The quadratic budget factor arises from merging knapsack states at each node. Since each edge is processed once per state merge, total complexity remains bounded by n * budget².

Test Cases

# Provided examples
assert Solution().maxProfit(2, [1,2], [4,3], [[1,2]], 3) == 5  # basic chain with discount
assert Solution().maxProfit(2, [3,4], [5,8], [[1,2]], 4) == 4  # single best pick
assert Solution().maxProfit(3, [4,6,8], [7,9,11], [[1,2],[1,3]], 10) == 10  # root discount effect
assert Solution().maxProfit(3, [5,2,3], [8,5,6], [[1,2],[2,3]], 7) == 12  # chain full discount

# Edge cases
assert Solution().maxProfit(1, [10], [20], [], 5) == 10  # single node discounted choice trivial
assert Solution().maxProfit(3, [1,1,1], [2,2,2], [[1,2],[1,3]], 0) == 0  # zero budget
assert Solution().maxProfit(3, [10,10,10], [11,11,11], [[1,2],[1,3]], 1) == 0  # insufficient budget
assert Solution().maxProfit(4, [2,2,2,2], [5,5,5,5], [[1,2],[1,3],[3,4]], 6) >= 6  # mixed structure
Test Why
single node validates base case handling
zero budget ensures DP respects budget constraint
insufficient budget ensures no invalid selections
balanced tree validates multi-branch knapsack merge
chain structure validates discount propagation

Edge Cases

One important edge case is when the budget is zero.
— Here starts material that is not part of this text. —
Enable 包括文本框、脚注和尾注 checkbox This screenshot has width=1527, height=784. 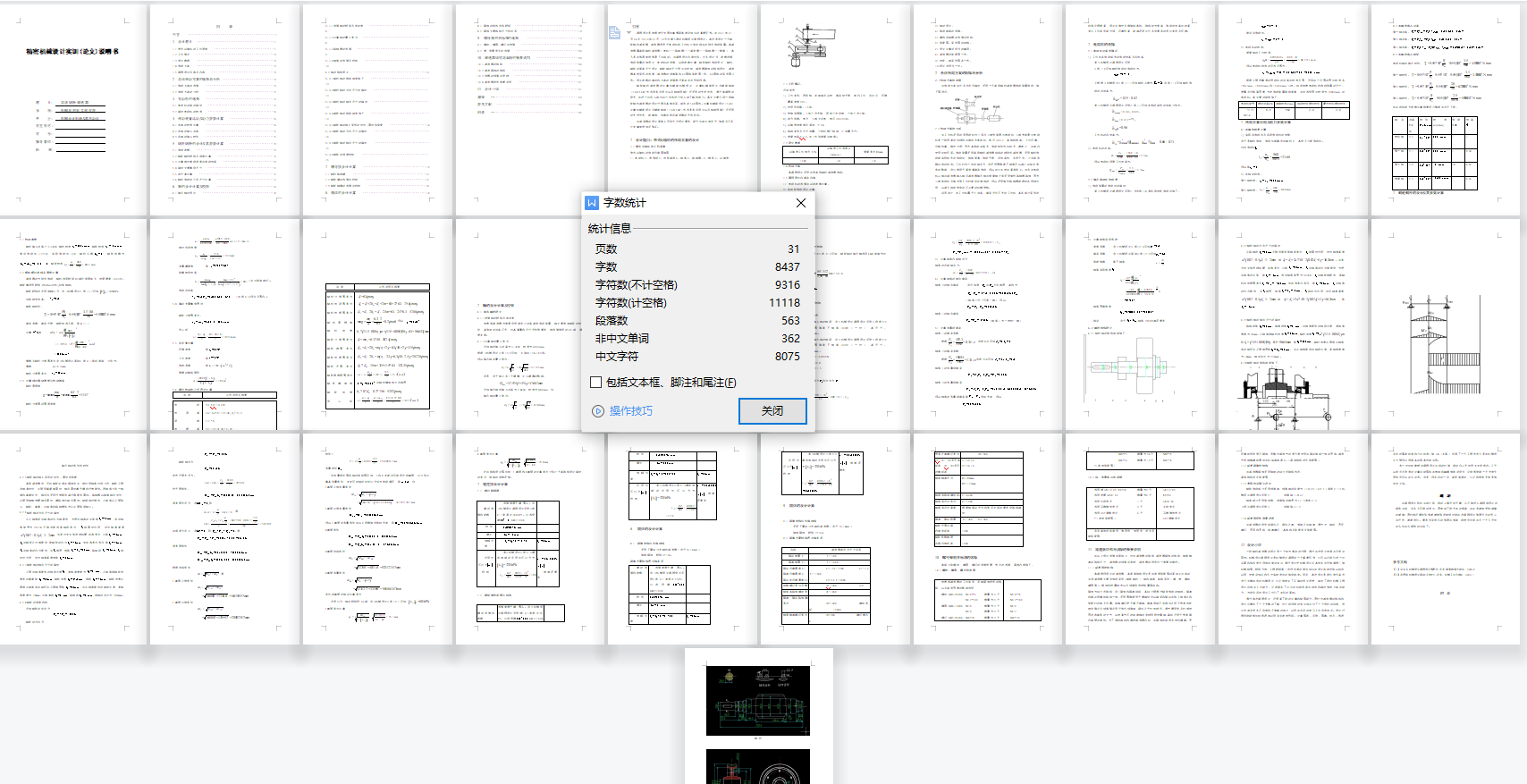pyautogui.click(x=596, y=383)
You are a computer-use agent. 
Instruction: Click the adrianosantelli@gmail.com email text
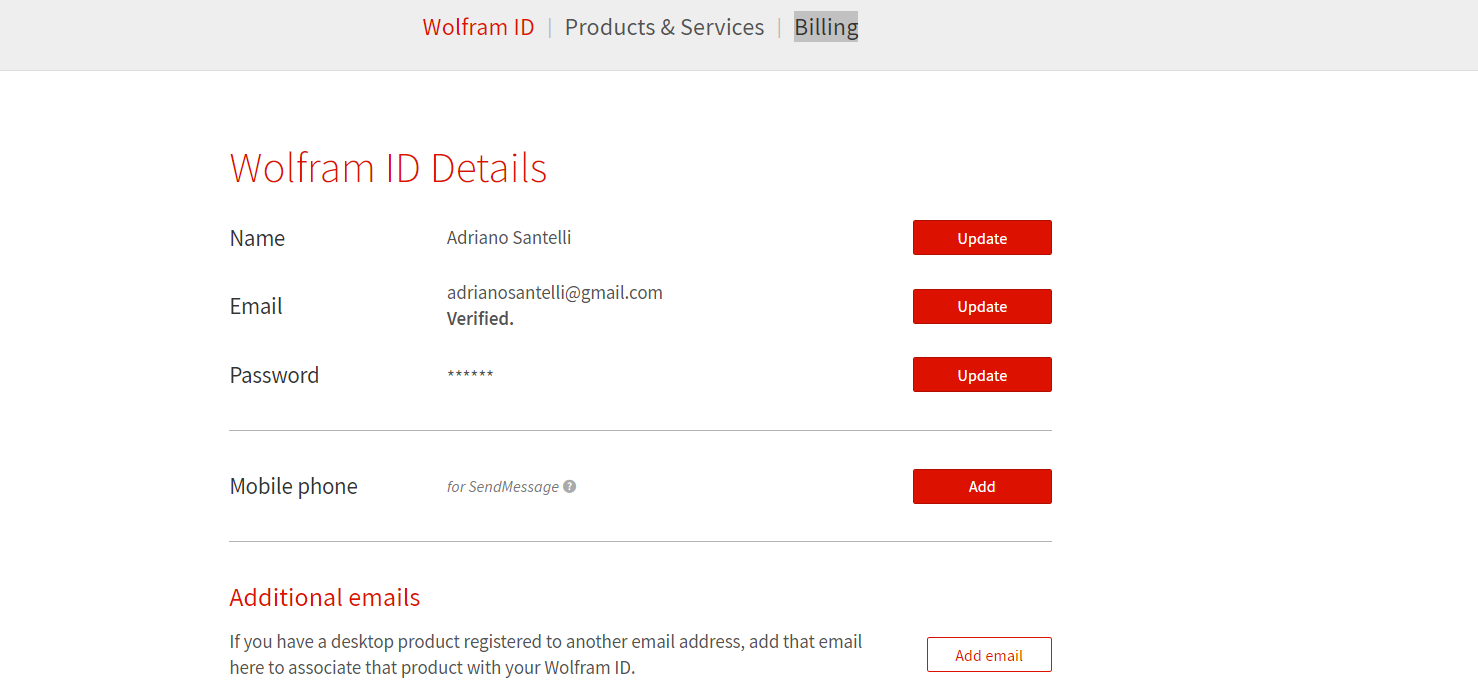[x=555, y=293]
In this situation, the DP must correctly propagate that no purchases are possible, and all profit values remain zero. This tests whether initialization correctly prevents invalid transitions.

Another edge case occurs in a linear chain. Since discounts propagate strictly downward, the decision at the root affects every descendant. This stresses correctness of state propagation between parent and child in a single path.

A final edge case is a star-shaped tree where the root has many children. This stresses the knapsack merging logic, since multiple independent subtrees must be combined correctly under a shared budget constraint. Any mistake in convolution order or initialization would be exposed here.